• Records provided:

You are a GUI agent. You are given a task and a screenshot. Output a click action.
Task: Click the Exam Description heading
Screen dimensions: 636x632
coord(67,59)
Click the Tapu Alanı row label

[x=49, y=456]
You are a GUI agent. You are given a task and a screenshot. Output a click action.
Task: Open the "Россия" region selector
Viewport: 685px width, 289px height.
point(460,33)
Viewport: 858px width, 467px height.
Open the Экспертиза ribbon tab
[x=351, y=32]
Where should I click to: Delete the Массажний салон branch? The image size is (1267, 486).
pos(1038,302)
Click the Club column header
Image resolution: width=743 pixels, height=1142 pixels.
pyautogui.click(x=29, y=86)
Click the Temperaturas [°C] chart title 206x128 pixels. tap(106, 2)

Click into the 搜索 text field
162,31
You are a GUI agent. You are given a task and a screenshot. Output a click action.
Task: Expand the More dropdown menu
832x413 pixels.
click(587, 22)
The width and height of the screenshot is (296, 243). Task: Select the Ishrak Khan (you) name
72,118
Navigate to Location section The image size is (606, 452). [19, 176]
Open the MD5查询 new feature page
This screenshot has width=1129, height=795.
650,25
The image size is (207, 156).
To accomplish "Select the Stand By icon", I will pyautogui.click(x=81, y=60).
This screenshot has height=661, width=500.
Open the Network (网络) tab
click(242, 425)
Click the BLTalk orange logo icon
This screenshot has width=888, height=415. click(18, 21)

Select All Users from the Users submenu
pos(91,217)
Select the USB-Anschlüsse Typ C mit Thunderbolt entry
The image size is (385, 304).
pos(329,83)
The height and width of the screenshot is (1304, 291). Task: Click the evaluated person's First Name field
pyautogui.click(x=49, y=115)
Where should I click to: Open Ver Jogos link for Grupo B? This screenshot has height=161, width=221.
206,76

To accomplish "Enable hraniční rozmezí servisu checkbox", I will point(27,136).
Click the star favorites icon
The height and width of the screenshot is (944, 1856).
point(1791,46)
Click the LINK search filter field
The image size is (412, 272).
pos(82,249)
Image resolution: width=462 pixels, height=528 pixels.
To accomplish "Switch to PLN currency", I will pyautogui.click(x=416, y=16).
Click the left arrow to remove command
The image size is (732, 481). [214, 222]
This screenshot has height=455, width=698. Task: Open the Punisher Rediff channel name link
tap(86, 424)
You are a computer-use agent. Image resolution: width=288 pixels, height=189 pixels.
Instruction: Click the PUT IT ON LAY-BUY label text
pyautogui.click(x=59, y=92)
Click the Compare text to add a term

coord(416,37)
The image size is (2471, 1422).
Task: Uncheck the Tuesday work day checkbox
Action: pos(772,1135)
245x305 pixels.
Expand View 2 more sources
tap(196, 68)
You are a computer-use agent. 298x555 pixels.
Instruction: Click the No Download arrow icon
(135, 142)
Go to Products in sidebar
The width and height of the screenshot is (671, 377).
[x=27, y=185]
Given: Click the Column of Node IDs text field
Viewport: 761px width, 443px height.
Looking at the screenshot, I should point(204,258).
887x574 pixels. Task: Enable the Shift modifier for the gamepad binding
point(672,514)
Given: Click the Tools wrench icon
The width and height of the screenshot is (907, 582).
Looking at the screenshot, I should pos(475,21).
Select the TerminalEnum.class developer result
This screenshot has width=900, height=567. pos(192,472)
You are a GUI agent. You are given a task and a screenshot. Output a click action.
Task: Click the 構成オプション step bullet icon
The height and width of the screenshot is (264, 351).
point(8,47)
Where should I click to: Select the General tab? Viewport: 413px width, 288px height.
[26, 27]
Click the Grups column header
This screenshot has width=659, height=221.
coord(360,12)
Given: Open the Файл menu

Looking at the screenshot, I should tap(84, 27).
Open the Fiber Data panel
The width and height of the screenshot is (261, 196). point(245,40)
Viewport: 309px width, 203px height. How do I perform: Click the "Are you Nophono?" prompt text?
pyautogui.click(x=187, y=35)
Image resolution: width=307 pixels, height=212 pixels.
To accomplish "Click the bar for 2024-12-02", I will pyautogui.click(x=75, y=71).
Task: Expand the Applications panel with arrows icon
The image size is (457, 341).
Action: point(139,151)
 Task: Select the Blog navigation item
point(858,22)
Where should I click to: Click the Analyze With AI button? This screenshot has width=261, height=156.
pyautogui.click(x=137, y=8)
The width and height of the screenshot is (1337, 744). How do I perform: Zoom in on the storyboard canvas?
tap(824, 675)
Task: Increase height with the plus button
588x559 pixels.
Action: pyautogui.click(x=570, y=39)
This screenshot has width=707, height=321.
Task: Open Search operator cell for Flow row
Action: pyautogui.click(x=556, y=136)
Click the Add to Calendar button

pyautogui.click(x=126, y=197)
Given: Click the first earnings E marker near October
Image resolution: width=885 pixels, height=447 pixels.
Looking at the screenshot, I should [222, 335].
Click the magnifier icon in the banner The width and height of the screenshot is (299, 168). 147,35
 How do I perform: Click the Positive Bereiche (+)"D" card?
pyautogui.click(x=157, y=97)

• Given request:
Rewrite the records above, swapping each "GUI agent" for "screen assistant" and keeping every other part the same.

• Solution to this task:
You are a screen assistant. You are given a task and a screenshot. Output a click action.
Task: Click the Exam Description heading
Screen dimensions: 636x632
coord(67,59)
Click the Tapu Alanı row label

[x=49, y=456]
You are a screen assistant. You are given a task and a screenshot. Output a click action.
Task: Open the "Россия" region selector
Viewport: 685px width, 289px height.
point(460,33)
Viewport: 858px width, 467px height.
Open the Экспертиза ribbon tab
[x=351, y=32]
Where should I click to: Delete the Массажний салон branch? The image size is (1267, 486).
pos(1038,302)
Click the Club column header
Image resolution: width=743 pixels, height=1142 pixels.
pyautogui.click(x=29, y=86)
Click the Temperaturas [°C] chart title 206x128 pixels. tap(106, 2)

Click into the 搜索 text field
162,31
You are a screen assistant. You are given a task and a screenshot. Output a click action.
Task: Expand the More dropdown menu
832x413 pixels.
click(587, 22)
The width and height of the screenshot is (296, 243). Task: Select the Ishrak Khan (you) name
72,118
Navigate to Location section The image size is (606, 452). [19, 176]
Open the MD5查询 new feature page
This screenshot has width=1129, height=795.
650,25
The image size is (207, 156).
To accomplish "Select the Stand By icon", I will pyautogui.click(x=81, y=60).
This screenshot has height=661, width=500.
Open the Network (网络) tab
click(242, 425)
Click the BLTalk orange logo icon
This screenshot has width=888, height=415. click(18, 21)

Select All Users from the Users submenu
pos(91,217)
Select the USB-Anschlüsse Typ C mit Thunderbolt entry
The image size is (385, 304).
pos(329,83)
The height and width of the screenshot is (1304, 291). Task: Click the evaluated person's First Name field
pyautogui.click(x=49, y=115)
Where should I click to: Open Ver Jogos link for Grupo B? This screenshot has height=161, width=221.
206,76

To accomplish "Enable hraniční rozmezí servisu checkbox", I will point(27,136).
Click the star favorites icon
The height and width of the screenshot is (944, 1856).
point(1791,46)
Click the LINK search filter field
The image size is (412, 272).
pos(82,249)
Image resolution: width=462 pixels, height=528 pixels.
To accomplish "Switch to PLN currency", I will pyautogui.click(x=416, y=16).
Click the left arrow to remove command
The image size is (732, 481). [214, 222]
This screenshot has height=455, width=698. Task: Open the Punisher Rediff channel name link
tap(86, 424)
You are a computer-use agent. Image resolution: width=288 pixels, height=189 pixels.
Instruction: Click the PUT IT ON LAY-BUY label text
pyautogui.click(x=59, y=92)
Click the Compare text to add a term

coord(416,37)
The image size is (2471, 1422).
Task: Uncheck the Tuesday work day checkbox
Action: pos(772,1135)
245x305 pixels.
Expand View 2 more sources
tap(196, 68)
You are a computer-use agent. 298x555 pixels.
Instruction: Click the No Download arrow icon
(135, 142)
Go to Products in sidebar
The width and height of the screenshot is (671, 377).
[x=27, y=185]
Given: Click the Column of Node IDs text field
Viewport: 761px width, 443px height.
Looking at the screenshot, I should point(204,258).
887x574 pixels. Task: Enable the Shift modifier for the gamepad binding
point(672,514)
Given: Click the Tools wrench icon
The width and height of the screenshot is (907, 582).
Looking at the screenshot, I should pos(475,21).
Select the TerminalEnum.class developer result
This screenshot has width=900, height=567. pos(192,472)
You are a screen assistant. You are given a task and a screenshot. Output a click action.
Task: Click the 構成オプション step bullet icon
The height and width of the screenshot is (264, 351).
point(8,47)
Where should I click to: Select the General tab? Viewport: 413px width, 288px height.
[26, 27]
Click the Grups column header
This screenshot has width=659, height=221.
coord(360,12)
Given: Open the Файл menu

Looking at the screenshot, I should tap(84, 27).
Open the Fiber Data panel
The width and height of the screenshot is (261, 196). point(245,40)
Viewport: 309px width, 203px height. How do I perform: Click the "Are you Nophono?" prompt text?
pyautogui.click(x=187, y=35)
Image resolution: width=307 pixels, height=212 pixels.
To accomplish "Click the bar for 2024-12-02", I will pyautogui.click(x=75, y=71).
Task: Expand the Applications panel with arrows icon
The image size is (457, 341).
Action: point(139,151)
 Task: Select the Blog navigation item
point(858,22)
Where should I click to: Click the Analyze With AI button? This screenshot has width=261, height=156.
pyautogui.click(x=137, y=8)
The width and height of the screenshot is (1337, 744). How do I perform: Zoom in on the storyboard canvas?
tap(824, 675)
Task: Increase height with the plus button
588x559 pixels.
Action: pyautogui.click(x=570, y=39)
This screenshot has width=707, height=321.
Task: Open Search operator cell for Flow row
Action: pyautogui.click(x=556, y=136)
Click the Add to Calendar button

pyautogui.click(x=126, y=197)
Given: Click the first earnings E marker near October
Image resolution: width=885 pixels, height=447 pixels.
Looking at the screenshot, I should [222, 335].
Click the magnifier icon in the banner The width and height of the screenshot is (299, 168). 147,35
 How do I perform: Click the Positive Bereiche (+)"D" card?
pyautogui.click(x=157, y=97)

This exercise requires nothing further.